Festival Extremo regressa à Falperra para derrubar fronteiras entre Braga e Guimarães

O Festival Extremo pretende aproximar Braga e Guimarães através da cultura. Durante 20 horas, o Monte da Falperra é a casa da segunda edição da iniciativa que regressa no próximo dia 18 de julho, num investimento que custará 79 mil euros aos cofres bracarenses, pela empresa municipal Faz Cultura.
O protocolo de colaboração entre as duas autarquias foi assinado esta segunda-feira no Hotel da Falperra. O evento, que nasceu no âmbito da Braga 2025 – Capital Portuguesa da Cultura, assume-se agora como um dos legados dessa programação. Quem o garante é Nuno Gouveia, administrador executivo da Faz Cultura, ao sublinhar que a iniciativa representa o “espírito de colaboração entre os dois municípios”, o qual considera estar cada vez “mais forte”.

O Extremo propõe um percurso de um dia que dilui os limites territoriais através da arte e da música exploratória, valorizando a paisagem cultural e o património edificado da região.
Trata-se de um exemplo claro de ambição e de união que valoriza o presente e faz uma ponte entre comunidade, território e gerações, destaca a vereadora com o pelouro da Cultura do Município de Guimarães, Isabel Ferreira.
A autarca vimaranense acrescenta que o Extremo é muito mais do que uma mera sucessão de concertos, sendo o “próprio território que lhe dá sentido, a paisagem que o inspira, o património e a memória coletiva” que dão sentido e profundidade a este projeto singular onde se cruzam os dois concelhos.

“O Extremo não é apenas um festival de música, é um projeto cultural que compreende a cultura na sua expressão mais ampla”, sublinha.
Já do lado bracarense, a vereadora responsável pela pasta da Cultura, Catarina Miranda, aponta que o festival joga com a ideia de “limite” e desconstrução da própria linha que separa os dois territórios, funcionando quase como um “grau zero” onde a fronteira deixa de existir para dar lugar a algo comum e a uma forte ligação à natureza.
Em termos de programação, das seis da manhã à madrugada do dia seguinte, o público é convidado a uma viagem sonora contínua pelo património natural e edificado da Falperra, cruzando música exploratória, eletrónica e performances.

Do nascer até depois do pôr-do-sol
Samuel Silva, da organização, explica que o roteiro começa com uma característica inusitada: uma performance de abertura logo às 6h00 na zona do Sameiro, com a artista Calcutá, seguindo depois em percurso até à Falperra, que continuará a ser o epicentro do festival.
A manhã contará ainda com um concerto acústico a solo de Valentina Magaletti no meio do percurso, uma performance itinerante de Pedro Augusto, a atuação de Molero e duas horas dedicadas a uma sessão de experimentação com o coletivo bracarense Estudo do Meio.
A partir do final da tarde, o foco do festival muda-se para o ex-líbris da zona, a Capela de Santa Maria Madalena, onde haverá concertos de Shane Parish e Joana de Sá.
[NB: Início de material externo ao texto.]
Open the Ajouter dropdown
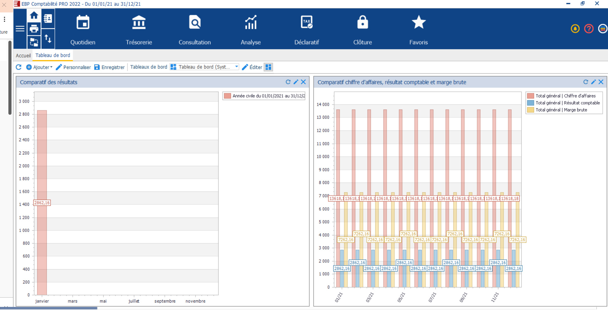 39,67
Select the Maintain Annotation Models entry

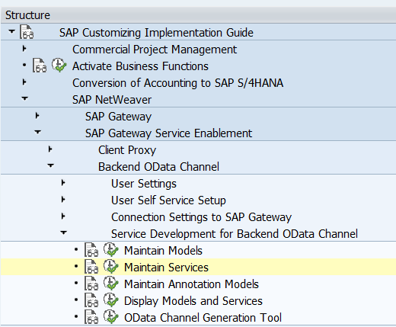[191, 284]

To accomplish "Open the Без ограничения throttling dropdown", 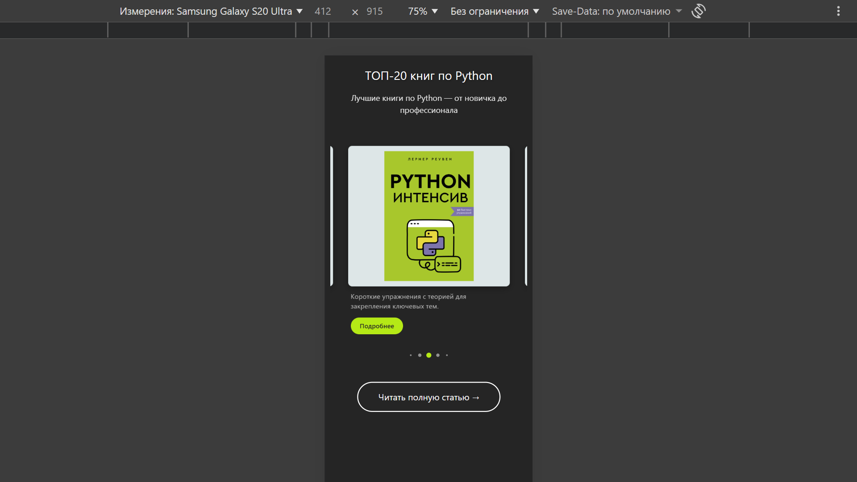I will (x=495, y=11).
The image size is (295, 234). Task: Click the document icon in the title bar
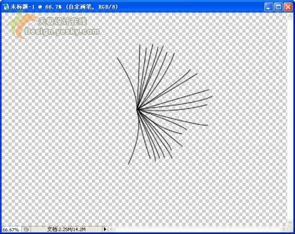tap(6, 7)
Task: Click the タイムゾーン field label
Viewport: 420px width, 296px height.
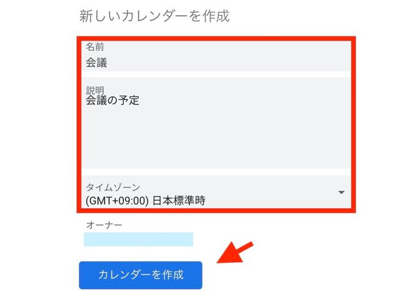Action: [113, 187]
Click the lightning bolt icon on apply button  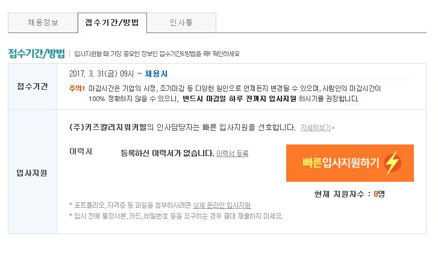[x=392, y=163]

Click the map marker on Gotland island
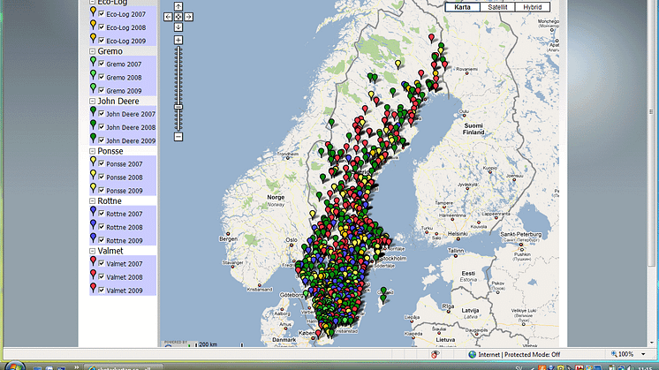pos(383,298)
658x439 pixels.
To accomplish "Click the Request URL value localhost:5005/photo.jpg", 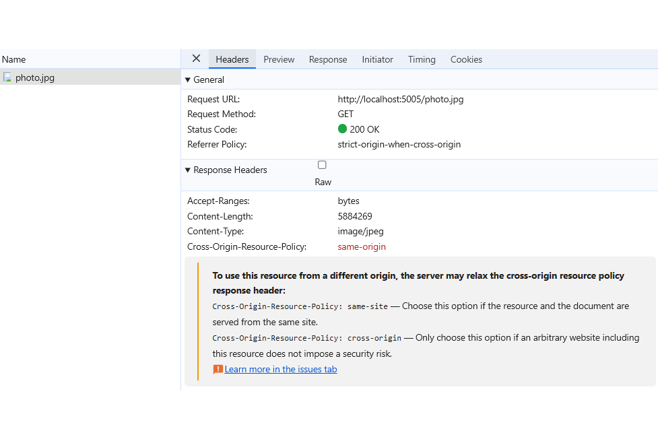I will [400, 99].
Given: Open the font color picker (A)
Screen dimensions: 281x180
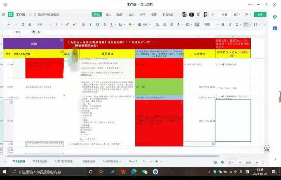Looking at the screenshot, I should [x=111, y=25].
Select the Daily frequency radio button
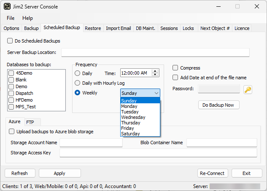The image size is (267, 191). [77, 73]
Ali, a organização propõe também um momento que considera o ponto alto do programa: uma pausa na música durante o pôr do sol, convidando as pessoas a sentarem-se no escadório para contemplar a natureza.
Depois disso, o festival entra no seu registo convencional com os concertos noturnos de Debit, do cabeça de cartaz Alessandro Cortini a solo, e de Helviofox a fechar a noite num “contexto mais dançável”, como sublinha Samuel Silva, da organização.
Com curadoria da Capivara Azul, o Festival Extremo tem data marcada para 18 de julho, inclui ainda atividades paralelas como uma caminhada, instalações e várias oficinas, mantendo a premissa de que o acesso a todos os espaços é totalmente gratuito.